My grade 8 math teacher went to the 2002 Gay Games as a Judo Athlete - it's amusing to encounter him now at GLB events.
I don't understand why you would have to go to a seperate olympics if your gay? I read the entire thread, sorry.
I couldn't speak for anyone else who is going to participate or consider participating but this is a major athletic event that is inclusive enough that anyone can enter. In fact, from what I have read on their website you don't have to be GLBT to enter. It is, however, the only event of this caliber that I know of that openly accepts transgendered. Now this obviously isn't the motivation for everyone (after all by some estimates, no more than 1 person in 350,000 believes he or she was born the wrong gender) but it is there. I think that there is too much being read into this concept though. Go have a look at the page from my link in my earlier message. To me it looks like a chance to compete with other people some from thee top of the atheletic fields some armatures. If I can pull this off financially to be there I will be there to have a good time & enjoy the events the people, the experience. I personally like the concept of competing with GLBT cyclists (my event) partly because of the pride aspect of it, partly because I wonder how I measure up to other GLBT cyclists on this level. I ride with the Madison chapter of Different Spokes cycling club but that isn't a true measure since there are so few of us.

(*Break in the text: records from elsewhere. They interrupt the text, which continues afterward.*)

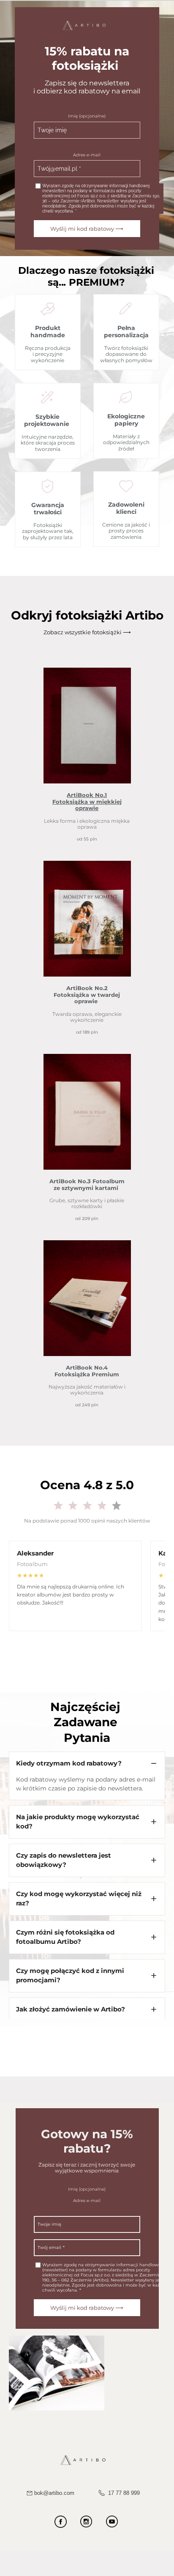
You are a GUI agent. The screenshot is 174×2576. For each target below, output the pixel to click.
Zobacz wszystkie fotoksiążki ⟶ (87, 632)
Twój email (49, 2247)
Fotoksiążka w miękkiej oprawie (87, 805)
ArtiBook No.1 (87, 794)
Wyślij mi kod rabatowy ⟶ (86, 228)
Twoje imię (52, 130)
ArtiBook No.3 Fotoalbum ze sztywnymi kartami (87, 1184)
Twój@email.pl (57, 168)
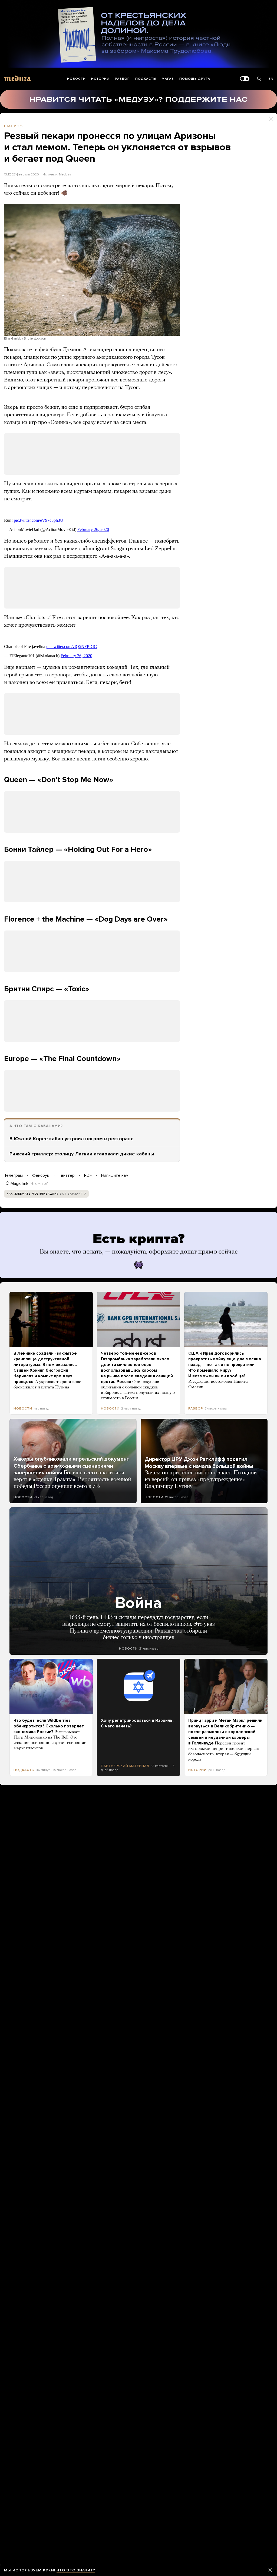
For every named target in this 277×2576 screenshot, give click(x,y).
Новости (76, 79)
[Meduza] (17, 78)
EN (271, 79)
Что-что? (39, 1183)
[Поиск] (259, 79)
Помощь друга (194, 79)
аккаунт (37, 751)
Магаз (168, 79)
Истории (100, 79)
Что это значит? (76, 2570)
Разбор (122, 79)
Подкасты (145, 79)
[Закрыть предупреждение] (270, 2570)
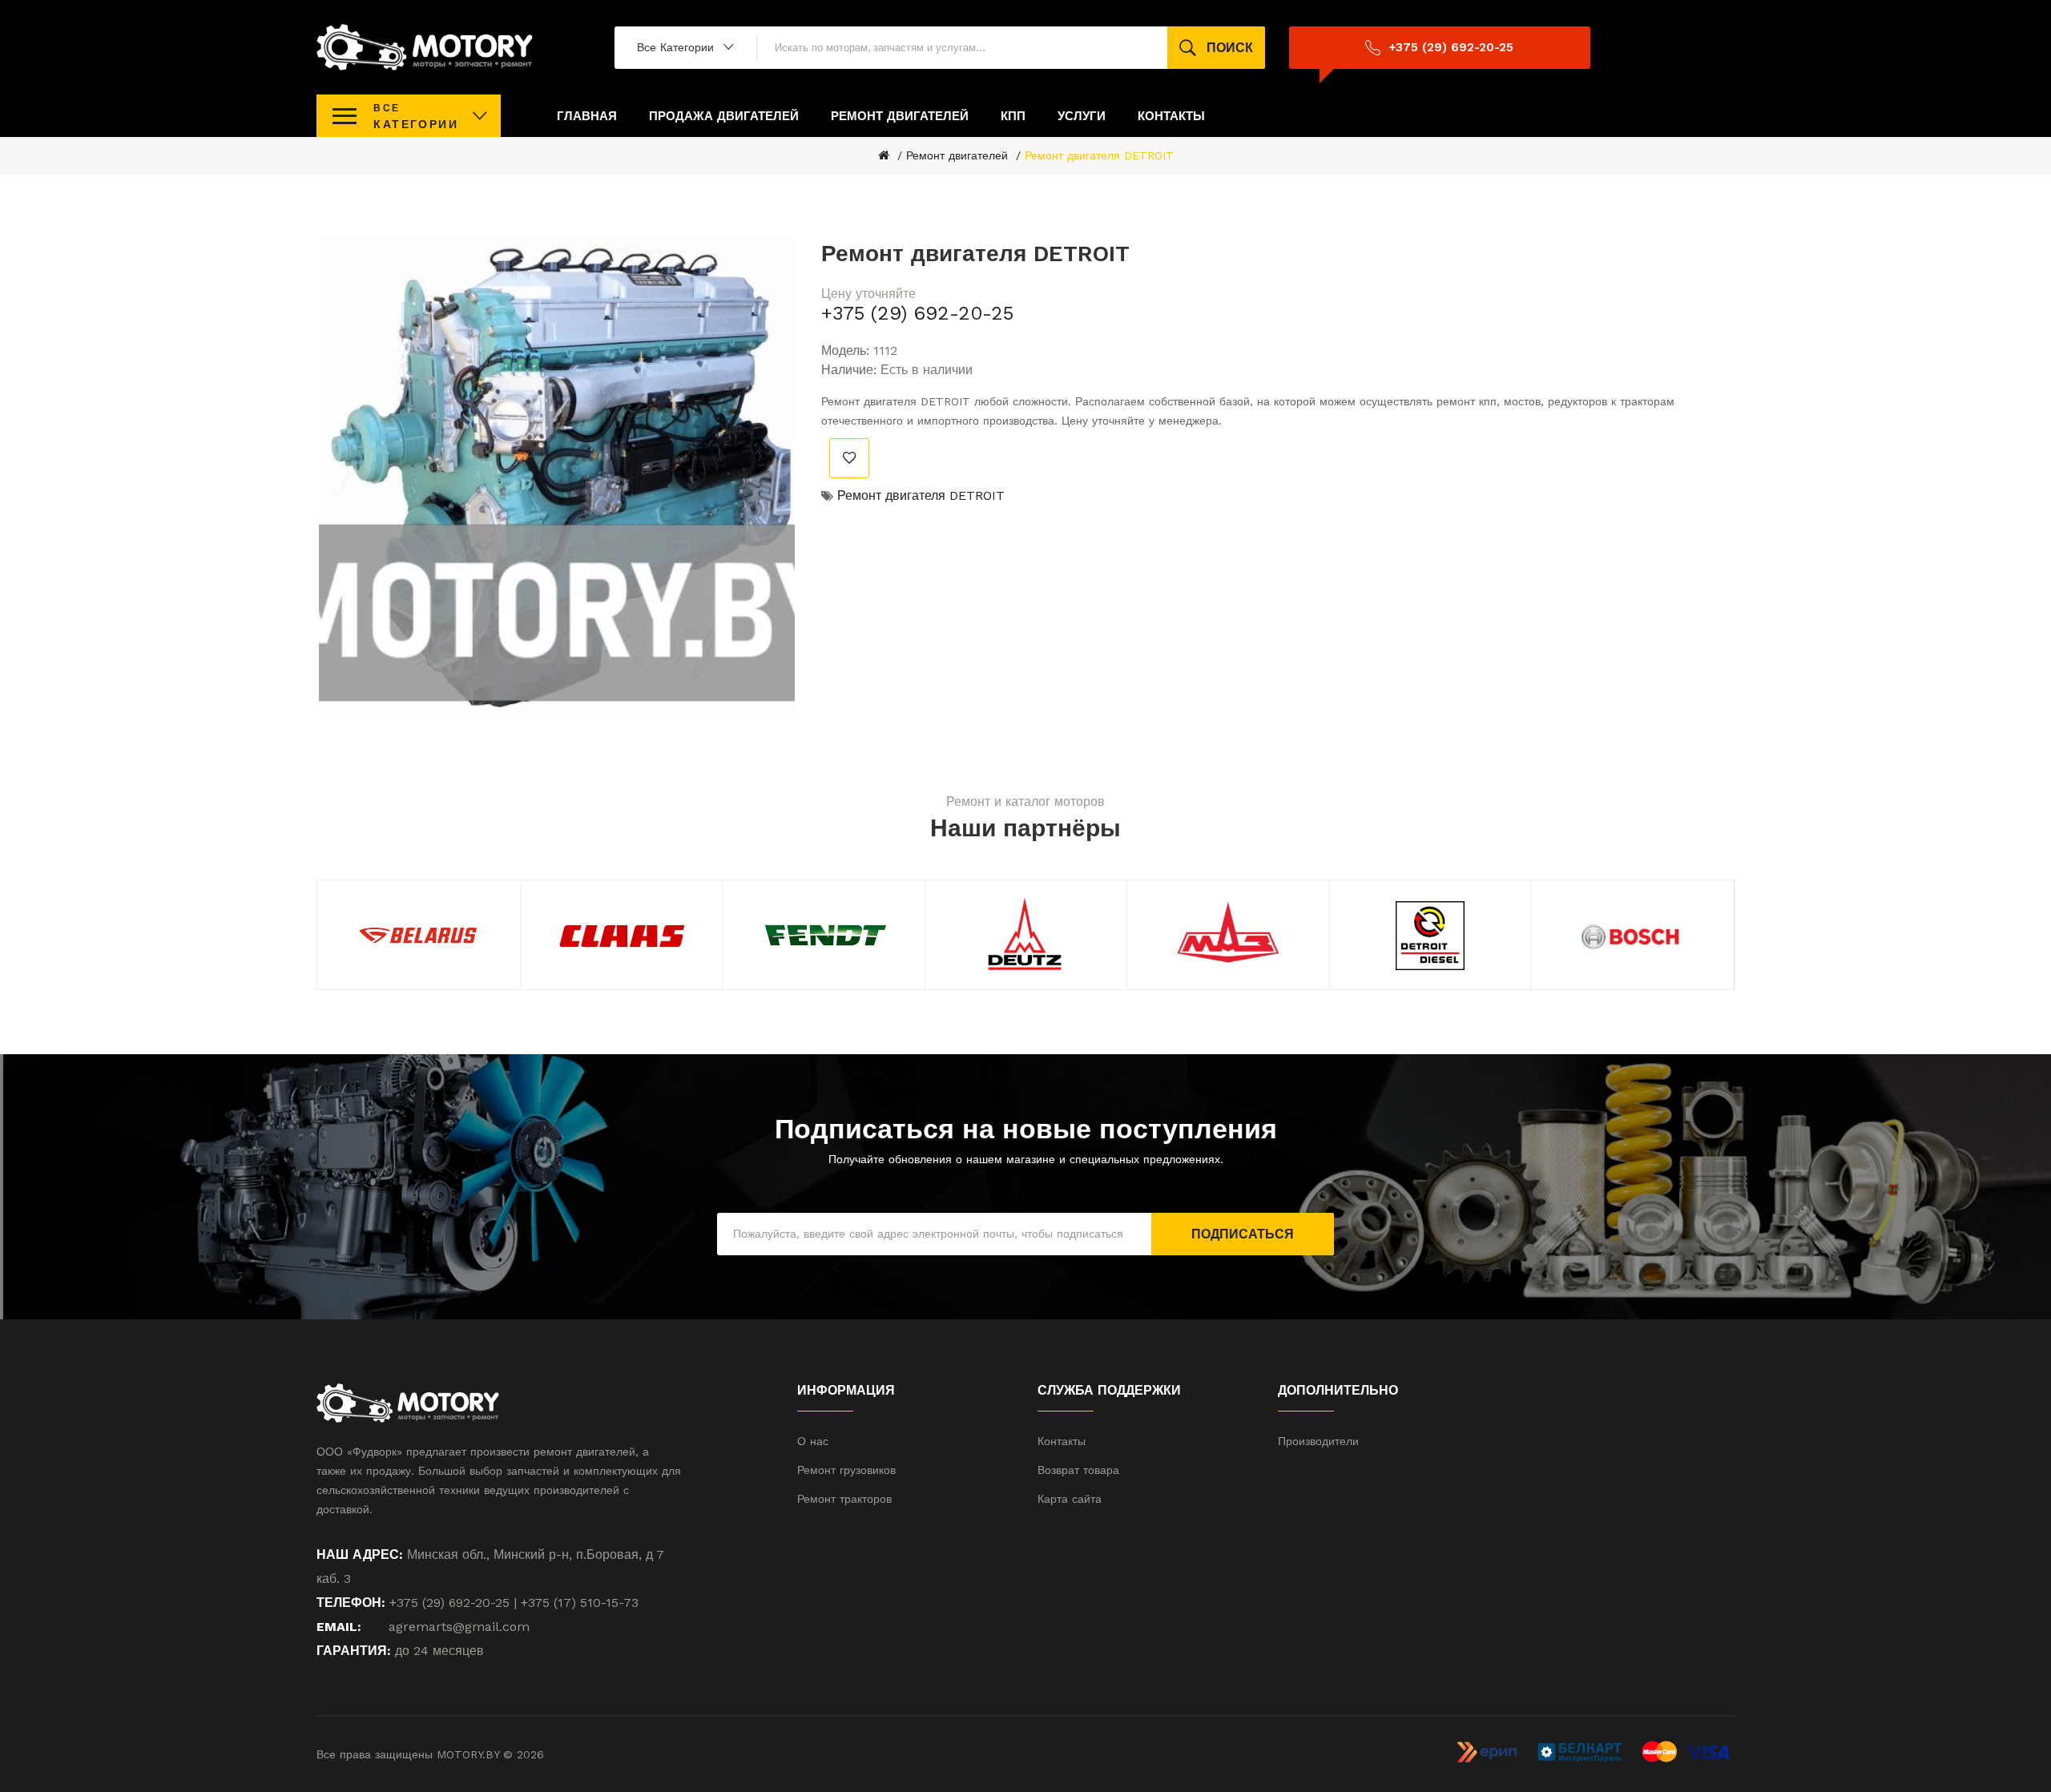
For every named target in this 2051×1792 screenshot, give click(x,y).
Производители (1318, 1441)
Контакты (1062, 1441)
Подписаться (1242, 1234)
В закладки (849, 458)
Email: (338, 1626)
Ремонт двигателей (957, 155)
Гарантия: (353, 1650)
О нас (812, 1441)
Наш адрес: (359, 1554)
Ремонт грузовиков (846, 1470)
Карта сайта (1070, 1498)
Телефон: (350, 1602)
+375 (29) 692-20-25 (917, 313)
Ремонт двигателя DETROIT (1099, 155)
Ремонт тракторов (844, 1498)
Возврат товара (1078, 1470)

Here is what they say about the origins & motivation behind it.
Problem is, how could they prove if you were gay or not and wanted to participate in the games. A straight guy could get in there and sweep the floor with all the pansy asses there.
To begin with straights are welcome. It says so right in the welcome page. Right in the quote I pasted into my last message. Now on top of that. I'll race you any time on bicycle. If you are a USCF Category 2 or 3 racer I will keep up with you for quite a while. Anything below that & you will be seeing my backside most of the time if you do keep up with me. Or how are you at karate? I don't study right now but I have a bag full of trophies that my kids love to drag out & show their friends that I won in tournaments from sparring. I'm just one example that happens to be a bi genderqueer. There are plenty of very fit atheletes that aren't straight. Many much better at their discipline than I am.
Comments like this are the very reason why the Gay Games are a good idea. I'm not athletically gifted myself, but there are lots of gay men and lesbians and bisexuals and transfolks who are very athletic. Believe me, they could sweep the floor with lots of straight boys.
i mean like how could you even say that? thats just so stupid. everyones different, but everyone can still be just as good as anyone else.
This is the most stupid thing I've ever heard. Gay olymyics? The implication being, like with the paralympics, that gays need special games because they can't be expected to compete with straight people? Grrrrrrreat! That's just what you need!
Because gay and lesbian athletes, particularly gay men, could no longer stand enduring the vicious -- and often violent -- homophobia expressed by straight athletes. Greg Louganis, a gold medal-winning swimmer at the 1992 Olympics in Barcelona, did not come out of the closet until after the games, because of intense homophobia by teammate Matt Biondi. Violent homophobia remains firmly entrenched in the locker room. Athletics and the military are the last bastions of male machismo in this country. -- Skeeter
So surely that means it's the job of gay athletes to break down those barriers? Taking your ball and starting your own game isn't the way to do it... Negro leagues, anyone?
Breaking down barriers, in this case, is not practical when you're being pummeled by a gang of straight guys who are so insecure about their masculinity that they feel compelled to beat the crap out of you in order to validate it. -- Skeeter
Riiiiight.... Of course. Daddy, daddy! The big nasty straight men were bullying me! Wah! Wah! Aahahahahahah.